What you will do
Repeat the data below in full and exactly.

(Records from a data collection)

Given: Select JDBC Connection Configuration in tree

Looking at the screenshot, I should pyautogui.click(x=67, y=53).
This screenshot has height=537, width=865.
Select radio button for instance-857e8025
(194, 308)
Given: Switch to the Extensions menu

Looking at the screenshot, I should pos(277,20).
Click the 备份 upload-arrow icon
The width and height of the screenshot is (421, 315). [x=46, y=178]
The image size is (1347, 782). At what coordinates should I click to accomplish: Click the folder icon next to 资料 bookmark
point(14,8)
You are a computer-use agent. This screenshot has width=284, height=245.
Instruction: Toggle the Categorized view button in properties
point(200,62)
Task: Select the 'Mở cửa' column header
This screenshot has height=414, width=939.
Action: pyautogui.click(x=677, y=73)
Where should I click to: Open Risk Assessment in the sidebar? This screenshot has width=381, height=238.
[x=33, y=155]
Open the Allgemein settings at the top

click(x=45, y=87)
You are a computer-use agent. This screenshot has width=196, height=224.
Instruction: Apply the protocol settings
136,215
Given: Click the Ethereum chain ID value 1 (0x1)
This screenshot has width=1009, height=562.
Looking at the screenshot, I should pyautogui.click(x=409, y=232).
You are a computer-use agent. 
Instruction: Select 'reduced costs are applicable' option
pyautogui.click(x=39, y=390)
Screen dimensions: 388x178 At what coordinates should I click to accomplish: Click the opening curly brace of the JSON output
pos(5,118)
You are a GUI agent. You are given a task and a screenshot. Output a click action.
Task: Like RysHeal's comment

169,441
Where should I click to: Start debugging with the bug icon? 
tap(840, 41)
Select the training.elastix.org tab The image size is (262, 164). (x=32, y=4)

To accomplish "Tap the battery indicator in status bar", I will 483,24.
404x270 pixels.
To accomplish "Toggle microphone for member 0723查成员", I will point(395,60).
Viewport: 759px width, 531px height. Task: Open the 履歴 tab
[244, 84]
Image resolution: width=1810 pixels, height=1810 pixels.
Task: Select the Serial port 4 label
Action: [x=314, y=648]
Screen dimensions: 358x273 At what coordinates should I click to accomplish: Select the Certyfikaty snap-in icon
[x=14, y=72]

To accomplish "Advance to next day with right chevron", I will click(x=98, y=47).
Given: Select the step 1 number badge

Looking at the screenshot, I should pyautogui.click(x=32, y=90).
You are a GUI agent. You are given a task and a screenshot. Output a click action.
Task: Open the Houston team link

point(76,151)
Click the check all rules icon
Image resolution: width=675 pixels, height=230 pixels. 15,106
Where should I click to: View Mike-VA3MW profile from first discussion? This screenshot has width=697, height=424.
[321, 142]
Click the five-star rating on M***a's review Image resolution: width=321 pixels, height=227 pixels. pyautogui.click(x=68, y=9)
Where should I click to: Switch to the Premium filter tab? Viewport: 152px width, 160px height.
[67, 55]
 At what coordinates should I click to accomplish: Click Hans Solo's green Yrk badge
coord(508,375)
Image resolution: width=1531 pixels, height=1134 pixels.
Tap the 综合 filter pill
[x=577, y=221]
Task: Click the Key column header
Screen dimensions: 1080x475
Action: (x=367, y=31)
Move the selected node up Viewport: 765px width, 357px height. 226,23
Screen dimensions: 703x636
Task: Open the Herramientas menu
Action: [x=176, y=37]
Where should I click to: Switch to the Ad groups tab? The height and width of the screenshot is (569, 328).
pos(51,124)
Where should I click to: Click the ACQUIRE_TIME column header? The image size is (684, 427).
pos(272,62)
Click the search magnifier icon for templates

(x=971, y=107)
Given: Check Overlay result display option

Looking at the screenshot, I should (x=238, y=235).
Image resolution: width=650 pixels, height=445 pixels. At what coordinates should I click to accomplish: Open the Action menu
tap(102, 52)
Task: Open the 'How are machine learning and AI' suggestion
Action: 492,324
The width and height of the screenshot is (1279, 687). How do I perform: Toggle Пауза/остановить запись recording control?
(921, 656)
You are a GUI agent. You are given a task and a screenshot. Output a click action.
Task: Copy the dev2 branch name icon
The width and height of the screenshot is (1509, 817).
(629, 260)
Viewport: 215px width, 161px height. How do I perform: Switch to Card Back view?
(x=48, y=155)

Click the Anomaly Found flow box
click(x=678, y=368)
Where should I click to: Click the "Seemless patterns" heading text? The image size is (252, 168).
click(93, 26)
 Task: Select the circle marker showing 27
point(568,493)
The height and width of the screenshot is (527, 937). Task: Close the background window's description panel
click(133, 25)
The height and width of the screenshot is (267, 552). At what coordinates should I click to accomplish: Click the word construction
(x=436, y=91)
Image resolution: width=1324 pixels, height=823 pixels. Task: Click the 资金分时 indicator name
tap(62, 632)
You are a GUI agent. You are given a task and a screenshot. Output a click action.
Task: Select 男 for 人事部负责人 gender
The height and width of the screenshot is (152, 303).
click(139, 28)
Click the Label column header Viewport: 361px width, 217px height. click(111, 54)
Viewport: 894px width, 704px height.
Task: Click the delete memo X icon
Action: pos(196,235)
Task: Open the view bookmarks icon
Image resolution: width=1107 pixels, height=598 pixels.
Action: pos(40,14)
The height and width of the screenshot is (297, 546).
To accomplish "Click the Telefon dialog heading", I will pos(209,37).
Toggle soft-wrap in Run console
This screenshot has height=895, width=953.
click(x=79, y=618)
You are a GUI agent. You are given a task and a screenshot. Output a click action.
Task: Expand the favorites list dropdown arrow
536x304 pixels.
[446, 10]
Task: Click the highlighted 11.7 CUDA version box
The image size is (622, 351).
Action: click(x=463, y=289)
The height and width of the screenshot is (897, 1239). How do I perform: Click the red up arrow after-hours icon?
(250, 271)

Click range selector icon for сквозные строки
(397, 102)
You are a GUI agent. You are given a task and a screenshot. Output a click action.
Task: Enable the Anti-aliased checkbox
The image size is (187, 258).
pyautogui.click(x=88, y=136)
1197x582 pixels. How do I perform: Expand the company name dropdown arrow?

Answer space
Given: Select JDBC Connection Configuration in tree

Looking at the screenshot, I should pyautogui.click(x=67, y=53).
This screenshot has height=537, width=865.
Select radio button for instance-857e8025
(194, 308)
Given: Switch to the Extensions menu

Looking at the screenshot, I should pos(277,20).
Click the 备份 upload-arrow icon
The width and height of the screenshot is (421, 315). [x=46, y=178]
The image size is (1347, 782). At what coordinates should I click to accomplish: Click the folder icon next to 资料 bookmark
point(14,8)
You are a computer-use agent. This screenshot has width=284, height=245.
Instruction: Toggle the Categorized view button in properties
point(200,62)
Task: Select the 'Mở cửa' column header
This screenshot has height=414, width=939.
Action: pyautogui.click(x=677, y=73)
Where should I click to: Open Risk Assessment in the sidebar? This screenshot has width=381, height=238.
[x=33, y=155]
Open the Allgemein settings at the top

click(x=45, y=87)
You are a computer-use agent. This screenshot has width=196, height=224.
Instruction: Apply the protocol settings
136,215
Given: Click the Ethereum chain ID value 1 (0x1)
This screenshot has width=1009, height=562.
Looking at the screenshot, I should pyautogui.click(x=409, y=232).
You are a computer-use agent. 
Instruction: Select 'reduced costs are applicable' option
pyautogui.click(x=39, y=390)
Screen dimensions: 388x178 At what coordinates should I click to accomplish: Click the opening curly brace of the JSON output
pos(5,118)
You are a GUI agent. You are given a task and a screenshot. Output a click action.
Task: Like RysHeal's comment

169,441
Where should I click to: Start debugging with the bug icon? 
tap(840, 41)
Select the training.elastix.org tab The image size is (262, 164). (x=32, y=4)

To accomplish "Tap the battery indicator in status bar", I will 483,24.
404x270 pixels.
To accomplish "Toggle microphone for member 0723查成员", I will point(395,60).
Viewport: 759px width, 531px height. Task: Open the 履歴 tab
[244, 84]
Image resolution: width=1810 pixels, height=1810 pixels.
Task: Select the Serial port 4 label
Action: [x=314, y=648]
Screen dimensions: 358x273 At what coordinates should I click to accomplish: Select the Certyfikaty snap-in icon
[x=14, y=72]

To accomplish "Advance to next day with right chevron", I will click(x=98, y=47).
Given: Select the step 1 number badge

Looking at the screenshot, I should pyautogui.click(x=32, y=90).
You are a GUI agent. You are given a task and a screenshot. Output a click action.
Task: Open the Houston team link

point(76,151)
Click the check all rules icon
Image resolution: width=675 pixels, height=230 pixels. 15,106
Where should I click to: View Mike-VA3MW profile from first discussion? This screenshot has width=697, height=424.
[321, 142]
Click the five-star rating on M***a's review Image resolution: width=321 pixels, height=227 pixels. pyautogui.click(x=68, y=9)
Where should I click to: Switch to the Premium filter tab? Viewport: 152px width, 160px height.
[67, 55]
 At what coordinates should I click to accomplish: Click Hans Solo's green Yrk badge
coord(508,375)
Image resolution: width=1531 pixels, height=1134 pixels.
Tap the 综合 filter pill
[x=577, y=221]
Task: Click the Key column header
Screen dimensions: 1080x475
Action: (x=367, y=31)
Move the selected node up Viewport: 765px width, 357px height. 226,23
Screen dimensions: 703x636
Task: Open the Herramientas menu
Action: [x=176, y=37]
Where should I click to: Switch to the Ad groups tab? The height and width of the screenshot is (569, 328).
pos(51,124)
Where should I click to: Click the ACQUIRE_TIME column header? The image size is (684, 427).
pos(272,62)
Click the search magnifier icon for templates

(x=971, y=107)
Given: Check Overlay result display option

Looking at the screenshot, I should (x=238, y=235).
Image resolution: width=650 pixels, height=445 pixels. At what coordinates should I click to accomplish: Open the Action menu
tap(102, 52)
Task: Open the 'How are machine learning and AI' suggestion
Action: 492,324
The width and height of the screenshot is (1279, 687). How do I perform: Toggle Пауза/остановить запись recording control?
(921, 656)
You are a GUI agent. You are given a task and a screenshot. Output a click action.
Task: Copy the dev2 branch name icon
The width and height of the screenshot is (1509, 817).
(629, 260)
Viewport: 215px width, 161px height. How do I perform: Switch to Card Back view?
(x=48, y=155)

Click the Anomaly Found flow box
click(x=678, y=368)
Where should I click to: Click the "Seemless patterns" heading text? The image size is (252, 168).
click(93, 26)
 Task: Select the circle marker showing 27
point(568,493)
The height and width of the screenshot is (527, 937). Task: Close the background window's description panel
click(133, 25)
The height and width of the screenshot is (267, 552). At what coordinates should I click to accomplish: Click the word construction
(x=436, y=91)
Image resolution: width=1324 pixels, height=823 pixels. Task: Click the 资金分时 indicator name
tap(62, 632)
You are a GUI agent. You are given a task and a screenshot. Output a click action.
Task: Select 男 for 人事部负责人 gender
The height and width of the screenshot is (152, 303).
click(139, 28)
Click the Label column header Viewport: 361px width, 217px height. click(111, 54)
Viewport: 894px width, 704px height.
Task: Click the delete memo X icon
Action: pos(196,235)
Task: Open the view bookmarks icon
Image resolution: width=1107 pixels, height=598 pixels.
Action: pos(40,14)
The height and width of the screenshot is (297, 546).
To accomplish "Click the Telefon dialog heading", I will pos(209,37).
Toggle soft-wrap in Run console
This screenshot has height=895, width=953.
click(x=79, y=618)
You are a GUI agent. You are given a task and a screenshot. Output a click action.
Task: Expand the favorites list dropdown arrow
536x304 pixels.
[446, 10]
Task: Click the highlighted 11.7 CUDA version box
The image size is (622, 351).
Action: click(x=463, y=289)
The height and width of the screenshot is (897, 1239). How do I perform: Click the red up arrow after-hours icon?
(250, 271)

Click range selector icon for сквозные строки
(397, 102)
You are a GUI agent. You are given a task and a screenshot. Output a click action.
Task: Enable the Anti-aliased checkbox
The image size is (187, 258).
pyautogui.click(x=88, y=136)
1197x582 pixels. How do I perform: Expand the company name dropdown arrow?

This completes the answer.